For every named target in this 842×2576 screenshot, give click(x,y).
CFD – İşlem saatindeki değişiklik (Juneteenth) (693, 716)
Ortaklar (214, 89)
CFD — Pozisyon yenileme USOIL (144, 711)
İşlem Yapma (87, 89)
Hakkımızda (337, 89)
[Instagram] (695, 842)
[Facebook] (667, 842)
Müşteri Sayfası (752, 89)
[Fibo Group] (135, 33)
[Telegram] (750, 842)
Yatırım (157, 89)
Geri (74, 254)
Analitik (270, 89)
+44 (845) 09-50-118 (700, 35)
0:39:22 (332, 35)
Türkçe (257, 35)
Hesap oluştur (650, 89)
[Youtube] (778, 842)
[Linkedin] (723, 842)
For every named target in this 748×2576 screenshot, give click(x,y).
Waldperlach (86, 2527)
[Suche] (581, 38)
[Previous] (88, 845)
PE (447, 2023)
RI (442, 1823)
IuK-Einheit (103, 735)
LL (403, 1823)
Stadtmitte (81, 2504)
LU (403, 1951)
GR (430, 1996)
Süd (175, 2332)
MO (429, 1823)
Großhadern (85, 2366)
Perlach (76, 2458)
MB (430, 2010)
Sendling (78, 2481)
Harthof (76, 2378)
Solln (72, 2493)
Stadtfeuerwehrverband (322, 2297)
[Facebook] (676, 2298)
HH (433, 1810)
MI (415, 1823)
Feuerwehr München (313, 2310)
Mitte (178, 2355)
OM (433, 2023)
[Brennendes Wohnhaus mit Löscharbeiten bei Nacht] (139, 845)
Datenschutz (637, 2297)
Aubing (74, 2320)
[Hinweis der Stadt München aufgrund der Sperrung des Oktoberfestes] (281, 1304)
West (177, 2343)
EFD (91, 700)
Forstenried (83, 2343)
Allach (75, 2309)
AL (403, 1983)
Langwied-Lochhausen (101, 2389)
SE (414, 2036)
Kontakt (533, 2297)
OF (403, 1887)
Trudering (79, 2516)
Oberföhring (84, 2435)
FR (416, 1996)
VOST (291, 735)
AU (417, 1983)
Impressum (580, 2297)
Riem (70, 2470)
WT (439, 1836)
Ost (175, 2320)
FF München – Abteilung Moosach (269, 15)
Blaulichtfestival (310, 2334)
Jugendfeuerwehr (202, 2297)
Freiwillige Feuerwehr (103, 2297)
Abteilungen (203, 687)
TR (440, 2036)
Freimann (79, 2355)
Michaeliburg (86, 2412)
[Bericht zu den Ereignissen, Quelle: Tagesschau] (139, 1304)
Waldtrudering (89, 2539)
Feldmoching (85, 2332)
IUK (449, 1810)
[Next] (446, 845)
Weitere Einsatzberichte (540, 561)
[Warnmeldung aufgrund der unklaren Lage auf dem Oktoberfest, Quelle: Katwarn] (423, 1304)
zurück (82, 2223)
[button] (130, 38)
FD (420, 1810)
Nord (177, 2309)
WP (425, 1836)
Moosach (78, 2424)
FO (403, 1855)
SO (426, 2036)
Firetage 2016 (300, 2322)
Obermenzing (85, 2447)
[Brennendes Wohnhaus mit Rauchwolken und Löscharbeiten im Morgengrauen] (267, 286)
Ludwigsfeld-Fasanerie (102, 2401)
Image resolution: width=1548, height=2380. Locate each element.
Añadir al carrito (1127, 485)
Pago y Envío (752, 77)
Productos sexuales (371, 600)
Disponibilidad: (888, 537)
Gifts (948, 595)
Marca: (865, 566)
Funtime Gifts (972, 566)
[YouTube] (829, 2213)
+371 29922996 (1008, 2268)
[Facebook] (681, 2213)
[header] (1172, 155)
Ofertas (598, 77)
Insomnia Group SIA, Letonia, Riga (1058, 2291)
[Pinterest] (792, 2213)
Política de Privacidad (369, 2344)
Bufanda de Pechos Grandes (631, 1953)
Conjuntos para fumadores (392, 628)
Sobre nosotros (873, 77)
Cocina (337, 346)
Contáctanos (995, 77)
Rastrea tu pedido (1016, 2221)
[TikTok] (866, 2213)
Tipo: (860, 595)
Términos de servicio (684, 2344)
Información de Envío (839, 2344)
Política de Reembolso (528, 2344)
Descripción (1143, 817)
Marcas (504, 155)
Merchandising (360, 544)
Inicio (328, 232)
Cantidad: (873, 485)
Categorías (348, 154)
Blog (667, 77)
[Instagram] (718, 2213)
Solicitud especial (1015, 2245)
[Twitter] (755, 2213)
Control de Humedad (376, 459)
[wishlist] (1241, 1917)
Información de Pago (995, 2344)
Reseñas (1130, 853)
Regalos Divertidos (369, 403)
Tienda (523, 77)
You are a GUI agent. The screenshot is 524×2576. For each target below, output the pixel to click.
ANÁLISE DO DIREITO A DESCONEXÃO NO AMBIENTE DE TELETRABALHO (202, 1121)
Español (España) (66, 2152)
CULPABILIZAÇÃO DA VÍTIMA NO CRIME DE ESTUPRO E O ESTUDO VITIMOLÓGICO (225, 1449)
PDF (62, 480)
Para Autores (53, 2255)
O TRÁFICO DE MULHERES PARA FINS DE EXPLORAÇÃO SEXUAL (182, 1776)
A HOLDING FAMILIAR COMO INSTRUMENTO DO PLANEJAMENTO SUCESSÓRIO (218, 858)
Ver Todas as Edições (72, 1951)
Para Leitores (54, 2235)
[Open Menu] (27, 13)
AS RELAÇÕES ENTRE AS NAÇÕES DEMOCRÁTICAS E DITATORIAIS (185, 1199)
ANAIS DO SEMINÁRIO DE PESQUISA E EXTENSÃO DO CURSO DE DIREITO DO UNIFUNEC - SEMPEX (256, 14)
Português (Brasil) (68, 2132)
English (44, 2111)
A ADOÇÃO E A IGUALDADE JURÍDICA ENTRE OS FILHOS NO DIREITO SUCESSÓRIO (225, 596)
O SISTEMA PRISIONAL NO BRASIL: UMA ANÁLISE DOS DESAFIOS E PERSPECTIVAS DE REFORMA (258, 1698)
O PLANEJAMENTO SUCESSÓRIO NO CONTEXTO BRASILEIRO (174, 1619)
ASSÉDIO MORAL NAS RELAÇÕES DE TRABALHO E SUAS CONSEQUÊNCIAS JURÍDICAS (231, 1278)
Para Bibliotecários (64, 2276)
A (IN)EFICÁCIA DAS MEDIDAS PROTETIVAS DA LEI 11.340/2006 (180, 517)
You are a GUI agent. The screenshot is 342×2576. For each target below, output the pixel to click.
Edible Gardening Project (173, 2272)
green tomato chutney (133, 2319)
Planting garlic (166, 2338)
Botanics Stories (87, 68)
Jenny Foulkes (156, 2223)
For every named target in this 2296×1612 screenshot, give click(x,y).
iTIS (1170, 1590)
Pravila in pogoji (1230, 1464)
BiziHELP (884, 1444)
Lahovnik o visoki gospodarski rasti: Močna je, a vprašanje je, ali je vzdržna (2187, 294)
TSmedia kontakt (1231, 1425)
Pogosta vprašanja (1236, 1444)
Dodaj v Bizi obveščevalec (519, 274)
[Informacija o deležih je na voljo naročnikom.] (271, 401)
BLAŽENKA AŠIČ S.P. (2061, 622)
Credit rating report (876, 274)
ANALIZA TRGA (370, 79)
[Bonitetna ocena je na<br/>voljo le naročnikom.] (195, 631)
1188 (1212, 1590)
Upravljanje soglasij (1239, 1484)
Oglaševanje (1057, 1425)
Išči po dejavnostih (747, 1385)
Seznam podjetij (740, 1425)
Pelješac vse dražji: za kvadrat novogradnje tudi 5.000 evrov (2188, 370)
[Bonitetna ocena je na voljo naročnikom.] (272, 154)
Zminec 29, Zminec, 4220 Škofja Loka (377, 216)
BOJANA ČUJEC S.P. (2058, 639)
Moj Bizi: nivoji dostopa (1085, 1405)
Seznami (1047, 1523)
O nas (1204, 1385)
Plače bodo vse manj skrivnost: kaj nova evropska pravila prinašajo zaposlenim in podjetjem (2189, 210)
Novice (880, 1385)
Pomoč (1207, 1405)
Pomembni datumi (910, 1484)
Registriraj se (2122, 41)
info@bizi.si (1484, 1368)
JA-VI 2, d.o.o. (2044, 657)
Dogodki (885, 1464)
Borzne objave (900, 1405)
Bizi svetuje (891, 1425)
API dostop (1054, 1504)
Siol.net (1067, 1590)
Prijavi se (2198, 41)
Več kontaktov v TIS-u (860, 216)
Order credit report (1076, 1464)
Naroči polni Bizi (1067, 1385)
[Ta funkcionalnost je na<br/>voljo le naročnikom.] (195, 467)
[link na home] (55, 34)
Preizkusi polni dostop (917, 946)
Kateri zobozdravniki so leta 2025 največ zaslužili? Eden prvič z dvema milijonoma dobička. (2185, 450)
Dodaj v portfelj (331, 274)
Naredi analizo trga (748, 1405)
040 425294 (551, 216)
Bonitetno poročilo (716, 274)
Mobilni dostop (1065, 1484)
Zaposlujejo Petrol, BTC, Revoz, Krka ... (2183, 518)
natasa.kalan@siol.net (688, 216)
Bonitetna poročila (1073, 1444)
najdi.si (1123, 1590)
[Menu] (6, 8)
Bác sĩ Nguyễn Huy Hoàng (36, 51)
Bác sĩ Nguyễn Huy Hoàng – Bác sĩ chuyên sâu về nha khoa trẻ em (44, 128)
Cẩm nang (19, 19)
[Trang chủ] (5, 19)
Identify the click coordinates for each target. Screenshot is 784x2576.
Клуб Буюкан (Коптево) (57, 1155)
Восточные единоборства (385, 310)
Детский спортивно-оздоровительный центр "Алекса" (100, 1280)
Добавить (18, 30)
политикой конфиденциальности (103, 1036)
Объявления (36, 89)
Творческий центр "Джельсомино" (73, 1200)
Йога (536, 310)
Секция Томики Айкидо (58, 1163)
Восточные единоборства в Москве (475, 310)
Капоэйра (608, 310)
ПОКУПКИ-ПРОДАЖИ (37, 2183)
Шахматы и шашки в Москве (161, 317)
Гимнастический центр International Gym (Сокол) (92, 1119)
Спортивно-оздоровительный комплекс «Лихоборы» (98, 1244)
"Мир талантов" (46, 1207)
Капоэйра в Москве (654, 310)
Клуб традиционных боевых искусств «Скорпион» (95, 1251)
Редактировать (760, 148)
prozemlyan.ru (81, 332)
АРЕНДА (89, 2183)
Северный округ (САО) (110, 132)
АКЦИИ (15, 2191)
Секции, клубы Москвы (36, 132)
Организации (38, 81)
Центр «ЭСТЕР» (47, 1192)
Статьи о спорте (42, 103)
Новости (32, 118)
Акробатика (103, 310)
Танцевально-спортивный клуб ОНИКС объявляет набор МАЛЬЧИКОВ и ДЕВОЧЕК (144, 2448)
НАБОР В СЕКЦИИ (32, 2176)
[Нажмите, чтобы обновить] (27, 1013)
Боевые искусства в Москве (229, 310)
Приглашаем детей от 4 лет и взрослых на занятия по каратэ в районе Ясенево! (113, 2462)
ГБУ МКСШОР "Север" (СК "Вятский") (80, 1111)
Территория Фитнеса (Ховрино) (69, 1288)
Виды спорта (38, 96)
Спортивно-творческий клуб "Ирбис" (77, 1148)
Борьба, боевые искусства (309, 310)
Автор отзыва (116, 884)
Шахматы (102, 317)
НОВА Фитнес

## Description of the task
Scan the listing above for the line that has "Registriraj se (2122, 41)", then copy exactly from that line through the line that has "Preizkusi polni dostop (917, 946)".

## Answer to the exercise
Registriraj se (2122, 41)
info@bizi.si (1484, 1368)
JA-VI 2, d.o.o. (2044, 657)
Dogodki (885, 1464)
Borzne objave (900, 1405)
Bizi svetuje (891, 1425)
API dostop (1054, 1504)
Siol.net (1067, 1590)
Prijavi se (2198, 41)
Več kontaktov v TIS-u (860, 216)
Order credit report (1076, 1464)
Naroči polni Bizi (1067, 1385)
[Ta funkcionalnost je na<br/>voljo le naročnikom.] (195, 467)
[link na home] (55, 34)
Preizkusi polni dostop (917, 946)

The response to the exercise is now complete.